REQUIRED WORK → Examine each line of the data. Copy the line if it includes the word "label".

*** STORED DATA

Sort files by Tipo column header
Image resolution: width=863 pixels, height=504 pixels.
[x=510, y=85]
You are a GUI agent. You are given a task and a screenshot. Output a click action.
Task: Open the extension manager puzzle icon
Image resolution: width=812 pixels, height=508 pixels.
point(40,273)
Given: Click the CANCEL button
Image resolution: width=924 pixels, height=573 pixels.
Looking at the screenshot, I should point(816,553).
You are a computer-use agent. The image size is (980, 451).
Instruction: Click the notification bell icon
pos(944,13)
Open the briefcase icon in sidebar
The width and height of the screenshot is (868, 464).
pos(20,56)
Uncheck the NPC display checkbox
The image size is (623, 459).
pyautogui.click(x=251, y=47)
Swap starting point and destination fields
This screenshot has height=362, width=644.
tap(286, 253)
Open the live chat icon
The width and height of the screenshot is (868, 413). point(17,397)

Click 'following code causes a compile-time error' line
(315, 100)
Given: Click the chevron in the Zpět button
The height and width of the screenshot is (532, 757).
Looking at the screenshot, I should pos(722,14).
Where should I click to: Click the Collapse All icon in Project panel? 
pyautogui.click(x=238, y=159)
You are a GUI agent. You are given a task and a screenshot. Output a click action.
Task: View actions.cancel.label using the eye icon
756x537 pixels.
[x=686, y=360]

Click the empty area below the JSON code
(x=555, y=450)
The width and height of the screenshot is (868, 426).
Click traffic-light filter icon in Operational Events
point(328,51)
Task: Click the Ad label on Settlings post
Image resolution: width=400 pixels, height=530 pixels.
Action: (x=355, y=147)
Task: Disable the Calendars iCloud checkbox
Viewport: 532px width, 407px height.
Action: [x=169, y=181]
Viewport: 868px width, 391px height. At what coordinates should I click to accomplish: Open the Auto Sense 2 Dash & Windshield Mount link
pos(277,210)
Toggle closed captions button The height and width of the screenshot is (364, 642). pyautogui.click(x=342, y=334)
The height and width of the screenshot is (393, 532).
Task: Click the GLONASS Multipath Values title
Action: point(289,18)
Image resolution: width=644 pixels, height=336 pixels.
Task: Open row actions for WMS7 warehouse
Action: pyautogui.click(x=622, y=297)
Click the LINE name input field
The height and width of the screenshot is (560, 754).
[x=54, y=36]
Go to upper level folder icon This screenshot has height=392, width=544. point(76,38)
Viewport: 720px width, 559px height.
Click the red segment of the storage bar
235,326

******

REPLY TO THE EXERCISE →
Task: View actions.cancel.label using the eye icon
Task: Click the Ad label on Settlings post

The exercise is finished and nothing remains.